[Begin]

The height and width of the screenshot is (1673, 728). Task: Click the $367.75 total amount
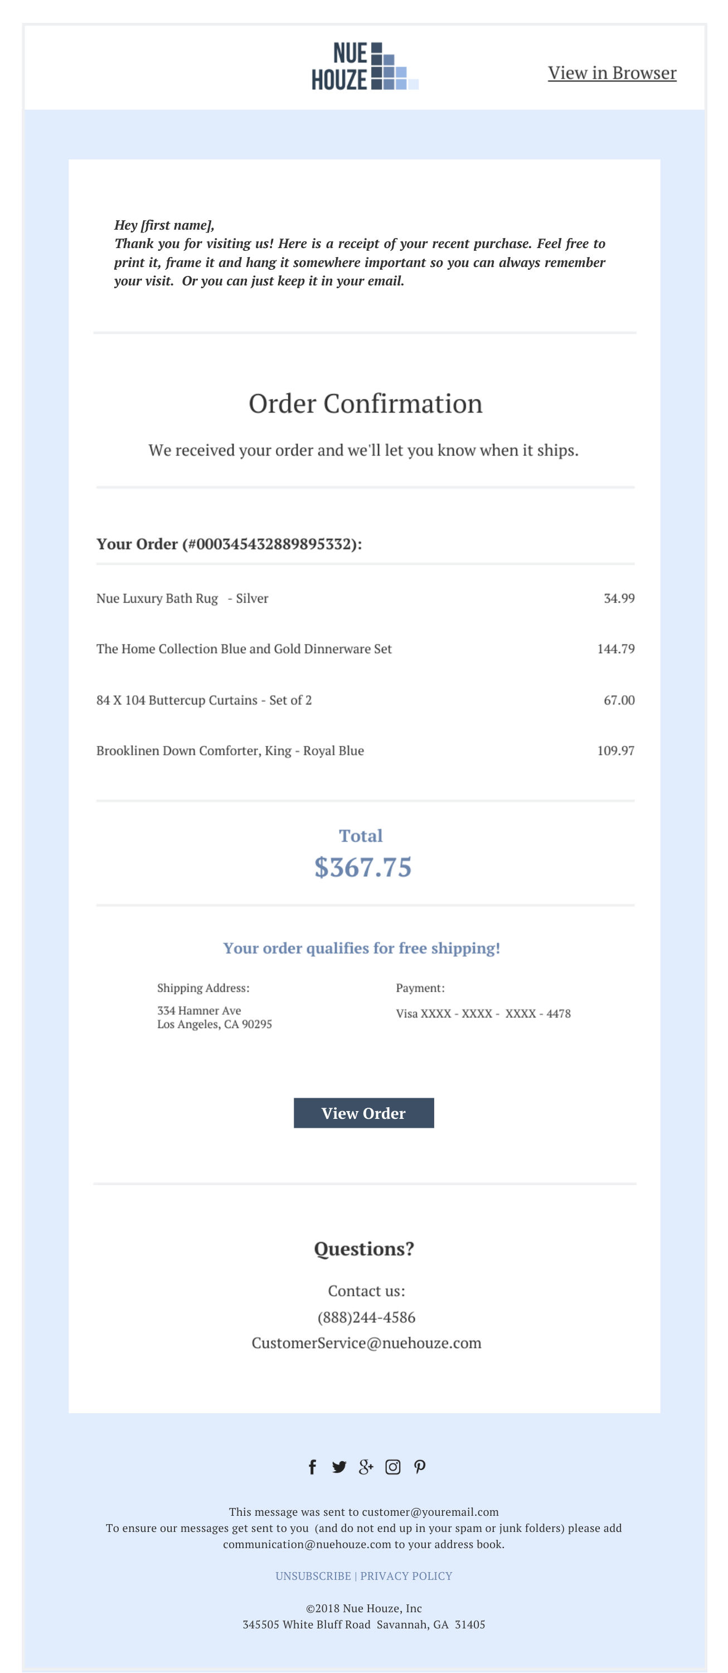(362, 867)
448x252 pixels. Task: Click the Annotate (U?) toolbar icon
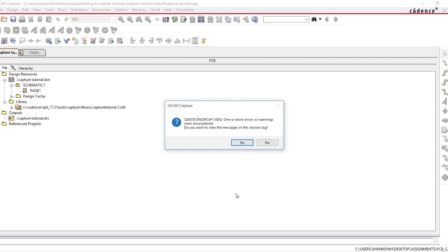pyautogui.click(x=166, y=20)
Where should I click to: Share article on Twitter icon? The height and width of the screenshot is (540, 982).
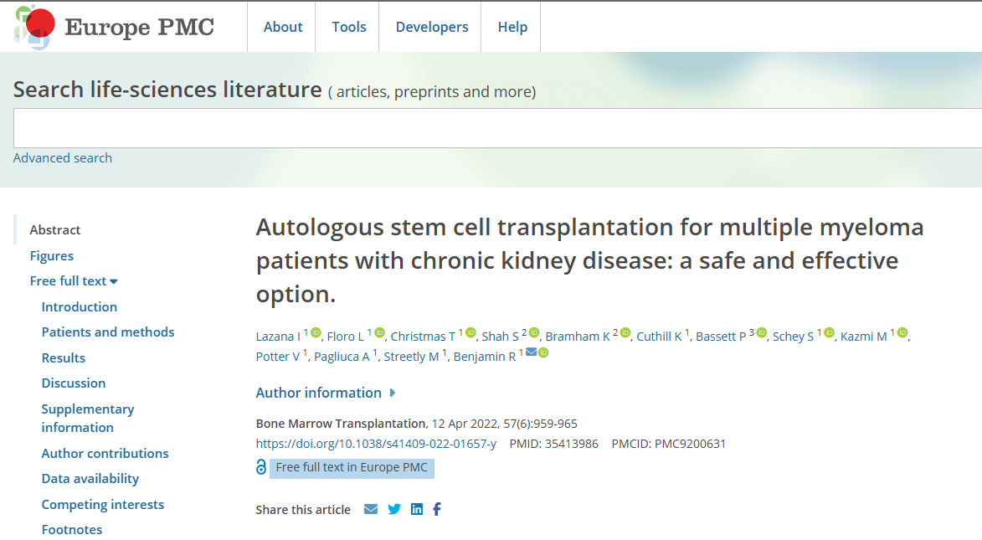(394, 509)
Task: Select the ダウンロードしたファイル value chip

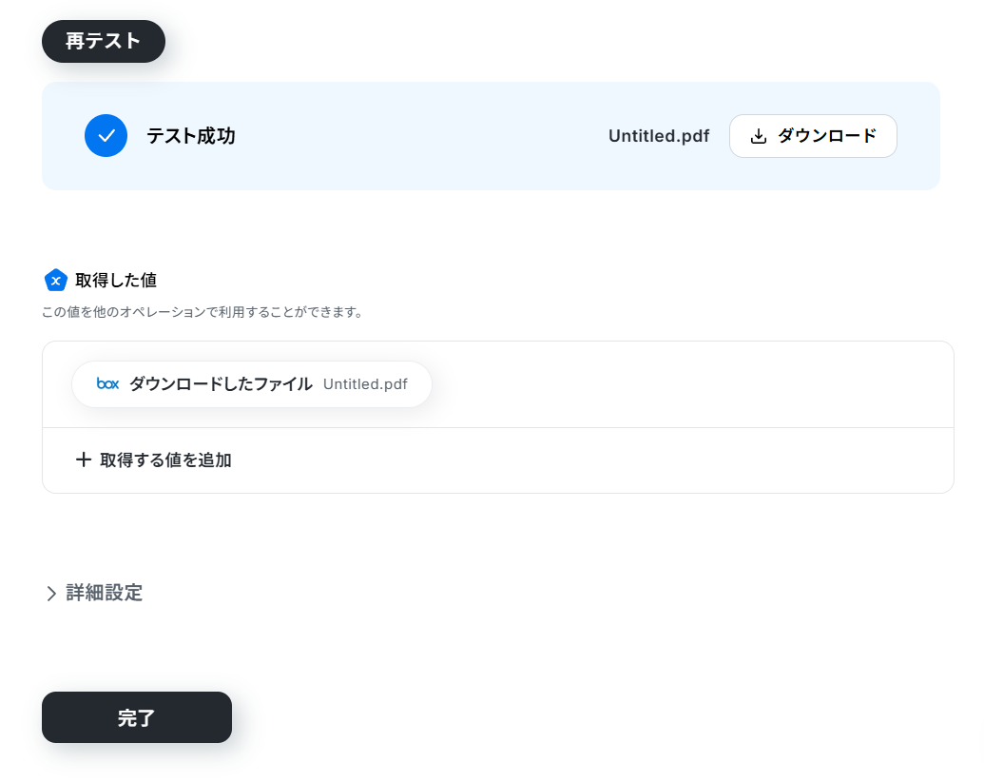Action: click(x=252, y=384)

[End]
[Begin]

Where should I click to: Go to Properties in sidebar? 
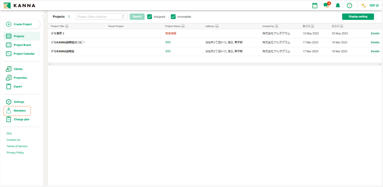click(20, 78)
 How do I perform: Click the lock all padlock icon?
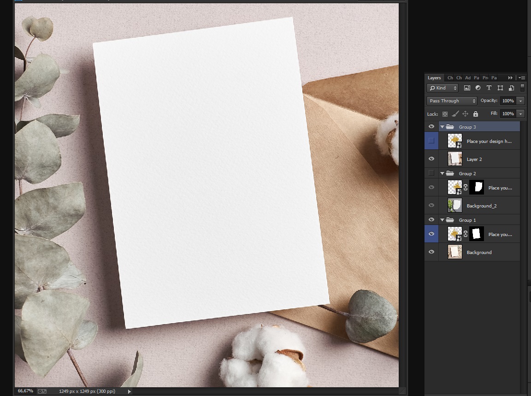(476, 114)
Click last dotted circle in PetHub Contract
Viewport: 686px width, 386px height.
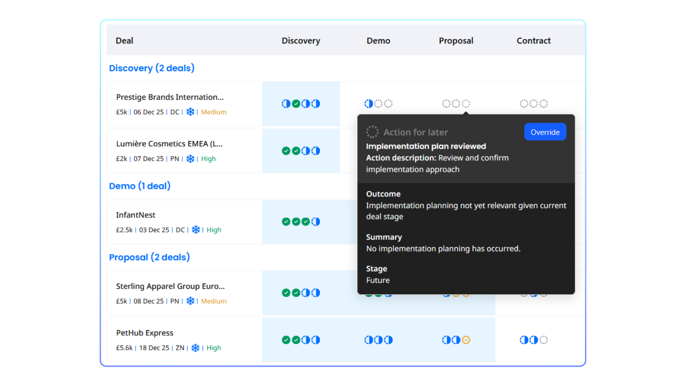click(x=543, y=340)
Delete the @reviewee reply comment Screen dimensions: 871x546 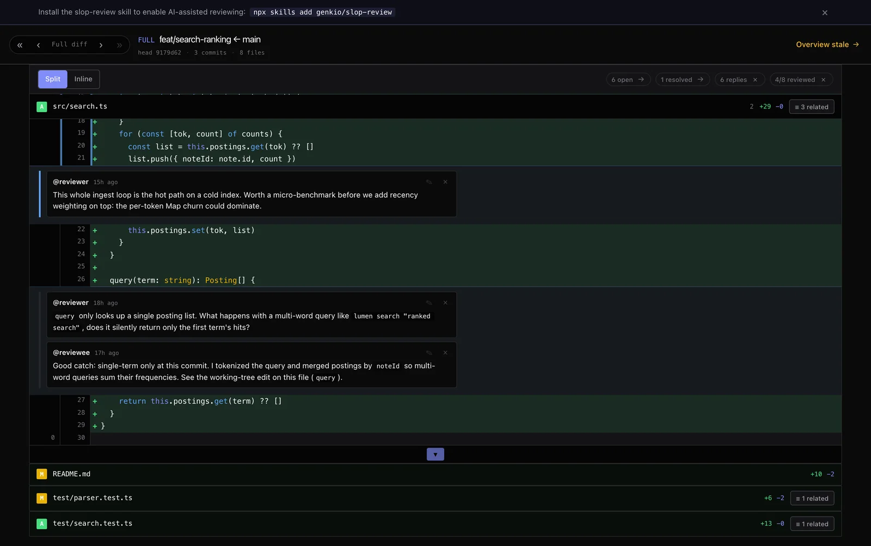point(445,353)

[End]
[Begin]

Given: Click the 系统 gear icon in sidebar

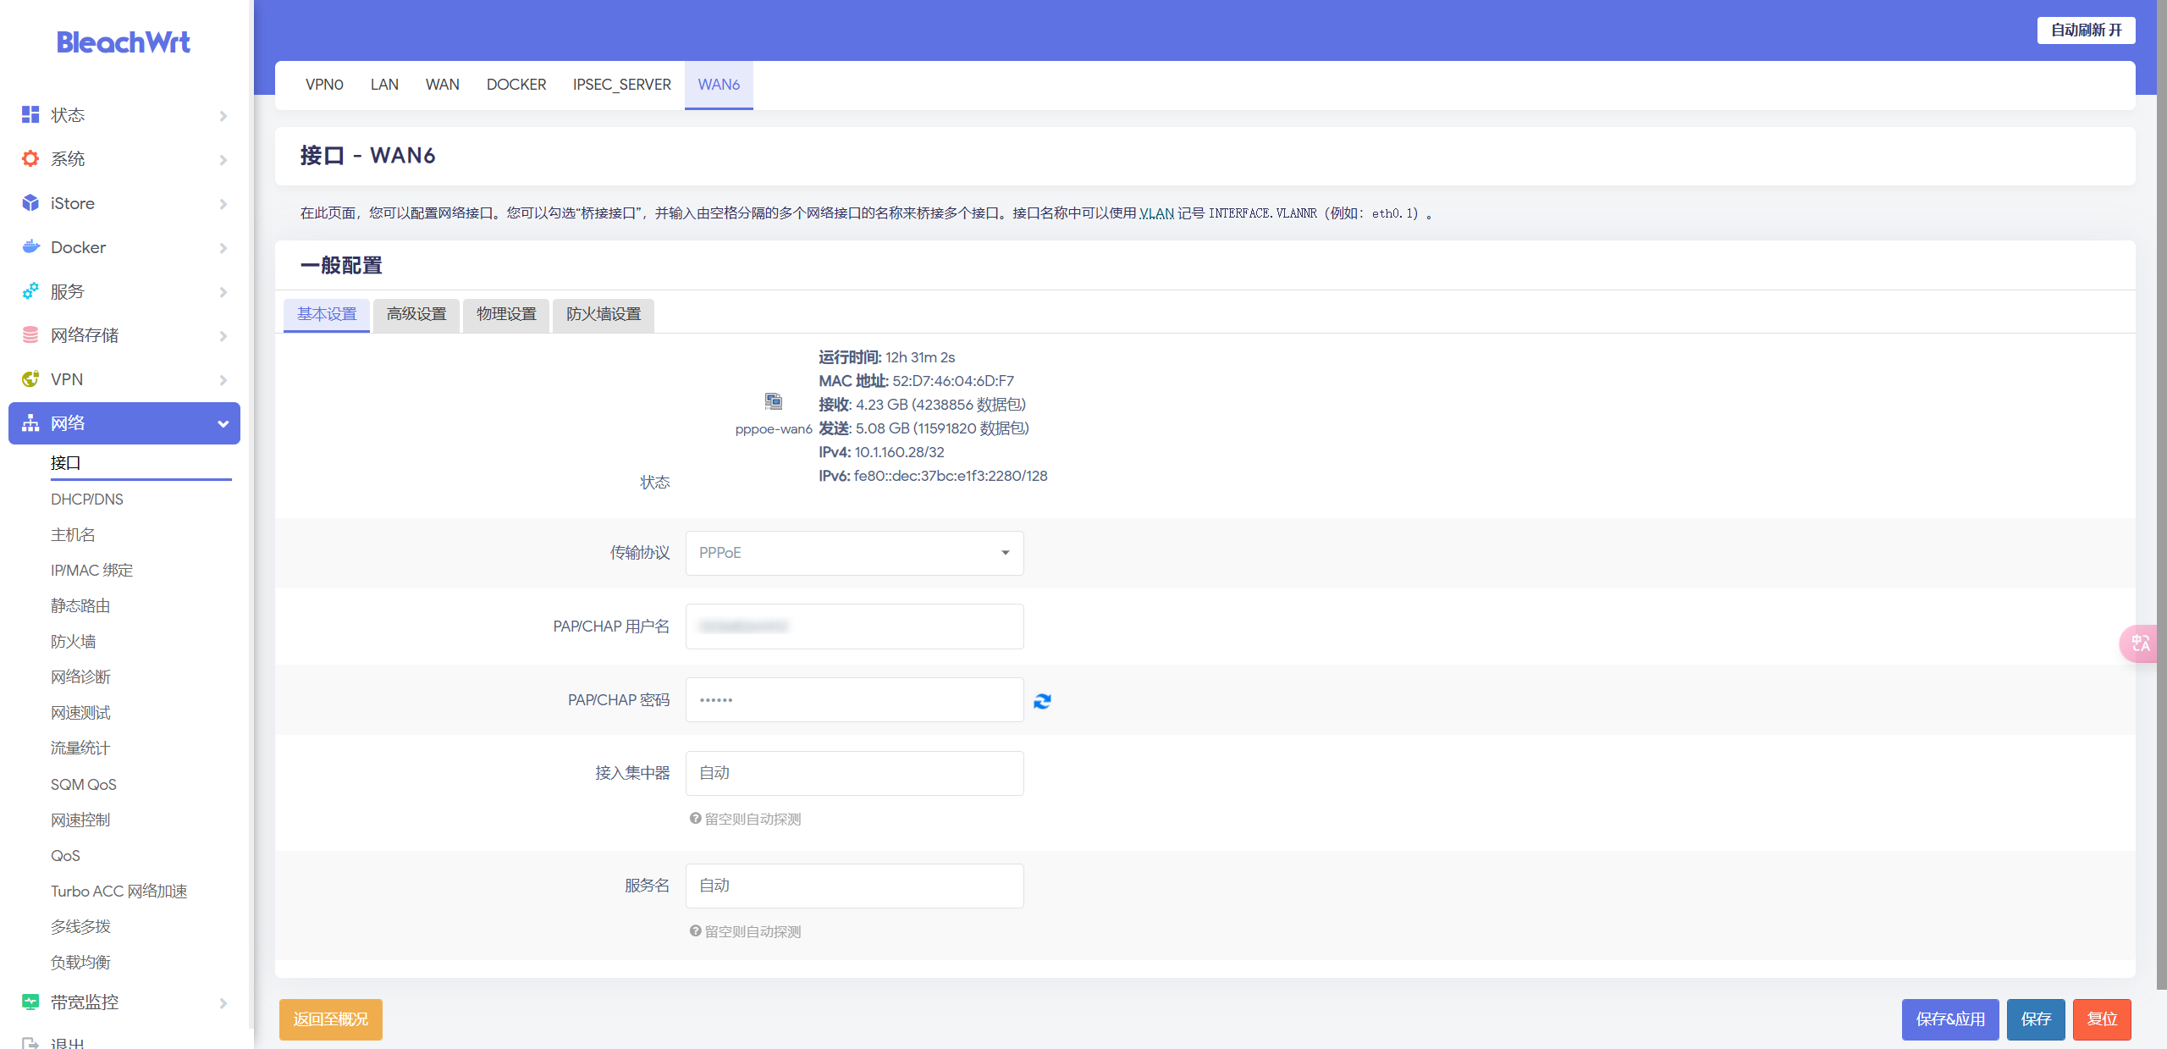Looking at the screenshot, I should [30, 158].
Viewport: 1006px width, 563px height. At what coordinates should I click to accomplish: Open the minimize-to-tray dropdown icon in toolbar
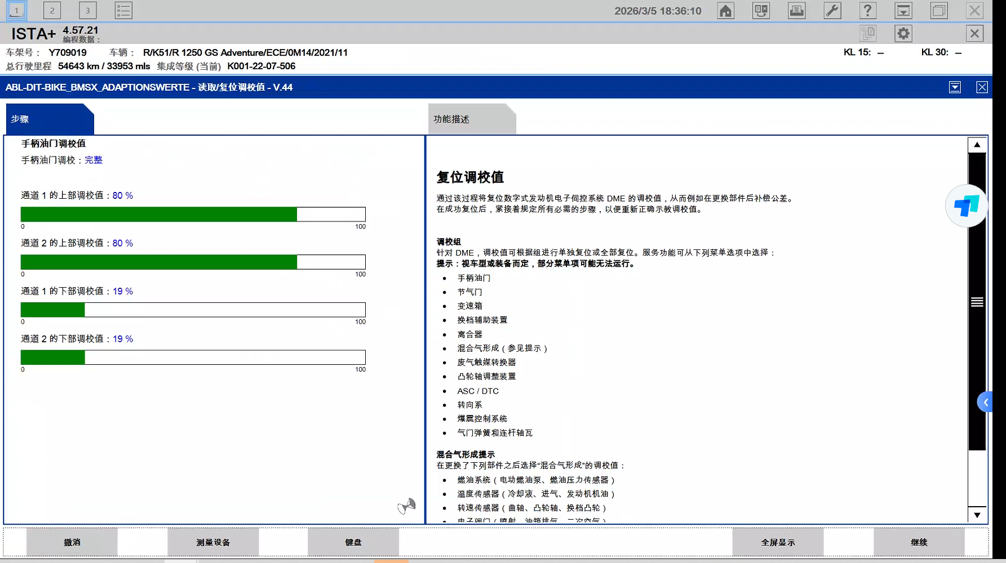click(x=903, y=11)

[End]

▶ [STATED TASK]:
Gather every line in the listing above that contains the word "width", copying each such line in full.

▶ [RESPONSE TO THE TASK]:
The height and width of the screenshot is (1673, 728). Task: Click the $367.75 total amount
Where should I click to: Share article on Twitter icon? The height and width of the screenshot is (540, 982).
Viewport: 686px width, 386px height.
Viewport: 1006px width, 563px height. At what coordinates should I click to accomplish: Open the minimize-to-tray dropdown icon in toolbar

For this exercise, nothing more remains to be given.